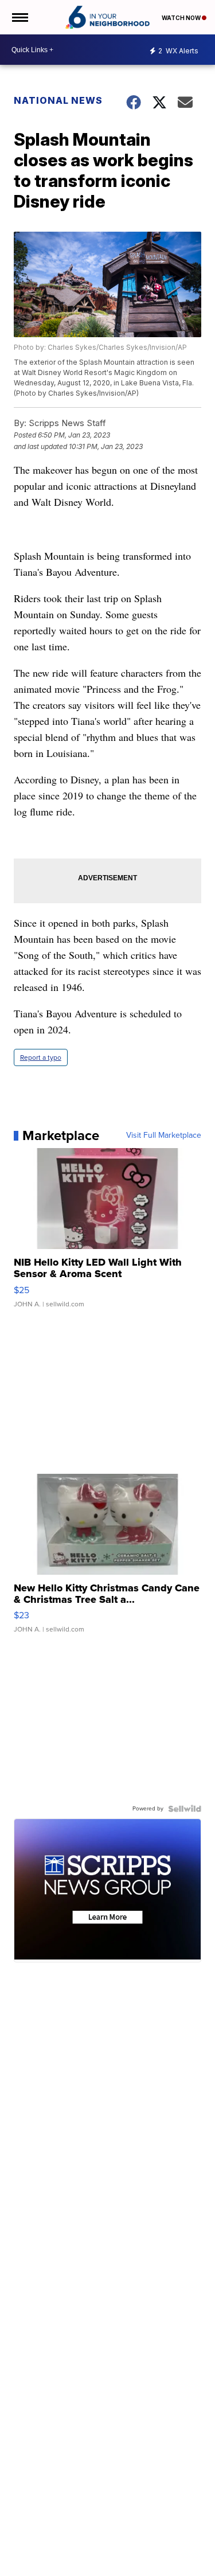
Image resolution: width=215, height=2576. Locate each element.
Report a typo (40, 1057)
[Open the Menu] (19, 17)
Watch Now (182, 17)
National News (58, 100)
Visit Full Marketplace (163, 1135)
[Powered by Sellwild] (184, 1809)
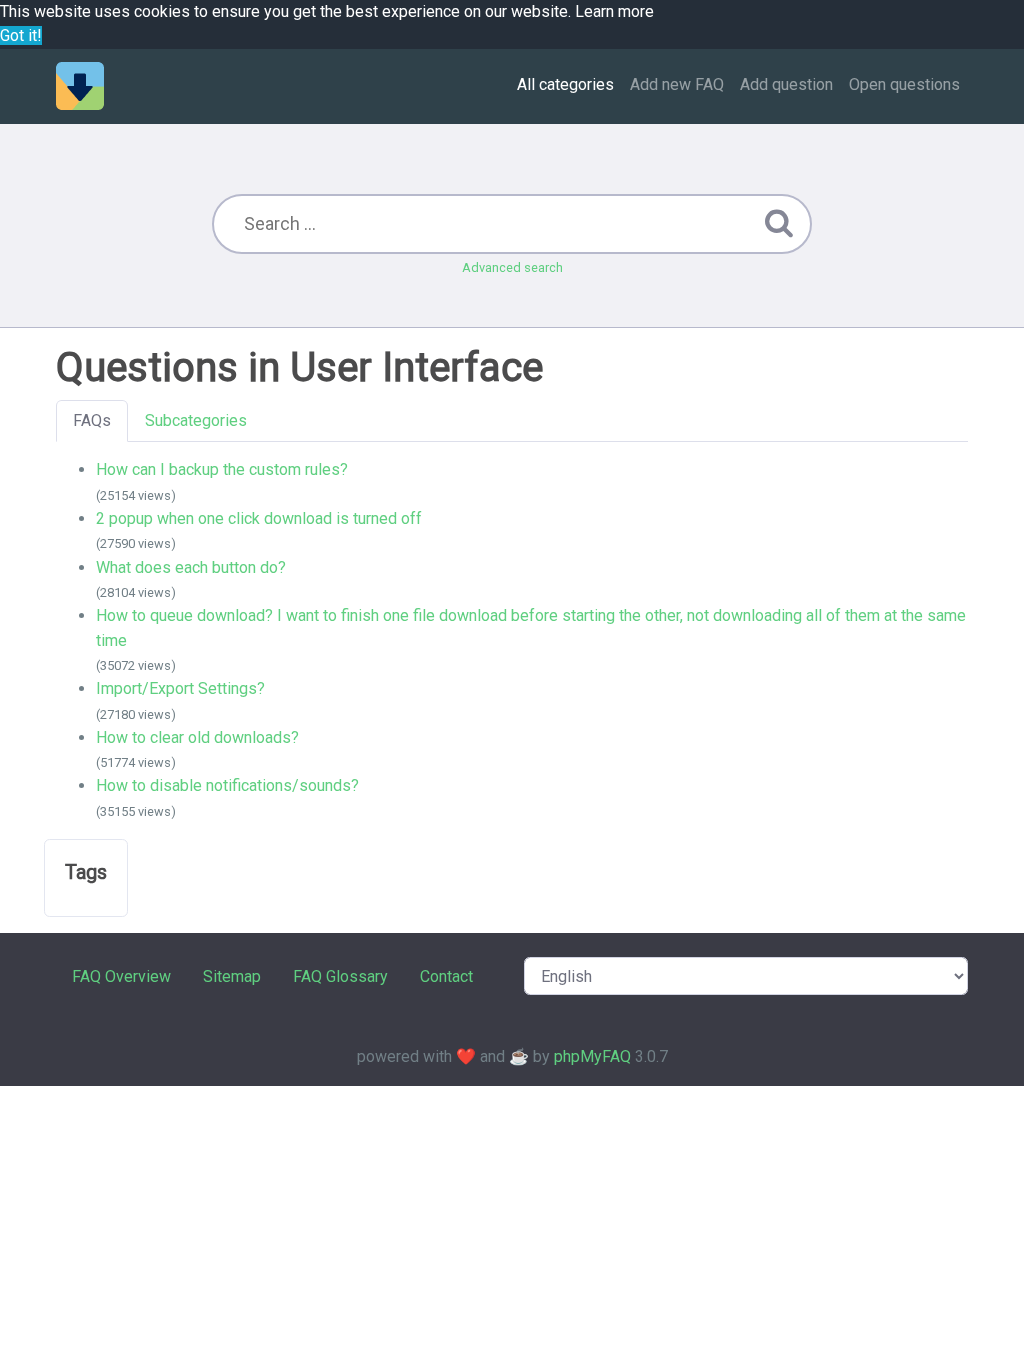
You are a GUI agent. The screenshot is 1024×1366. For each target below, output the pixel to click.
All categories (565, 84)
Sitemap (232, 976)
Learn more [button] (614, 11)
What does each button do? (191, 567)
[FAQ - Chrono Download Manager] (80, 86)
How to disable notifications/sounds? (227, 785)
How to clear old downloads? (197, 737)
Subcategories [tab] (196, 420)
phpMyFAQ (592, 1056)
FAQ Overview (121, 976)
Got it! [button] (21, 35)
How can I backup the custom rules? (222, 469)
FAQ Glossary (340, 976)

=-=-=

## WHAT THE TASK ASKS
Reproduce the material word for word. Skip every picture it holds.

## SOLUTION TO THIS TASK
Image resolution: width=215, height=2576. Locate each element.
Report a typo (40, 1057)
[Open the Menu] (19, 17)
Watch Now (182, 17)
National News (58, 100)
Visit Full Marketplace (163, 1135)
[Powered by Sellwild] (184, 1809)
You are a GUI agent. The screenshot is 1024×1366. For each target below, output the pixel to click.
All categories (565, 84)
Sitemap (232, 976)
Learn more [button] (614, 11)
What does each button do? (191, 567)
[FAQ - Chrono Download Manager] (80, 86)
How to disable notifications/sounds? (227, 785)
How to clear old downloads? (197, 737)
Subcategories [tab] (196, 420)
phpMyFAQ (592, 1056)
FAQ Overview (121, 976)
Got it! [button] (21, 35)
How can I backup the custom rules? (222, 469)
FAQ Glossary (340, 976)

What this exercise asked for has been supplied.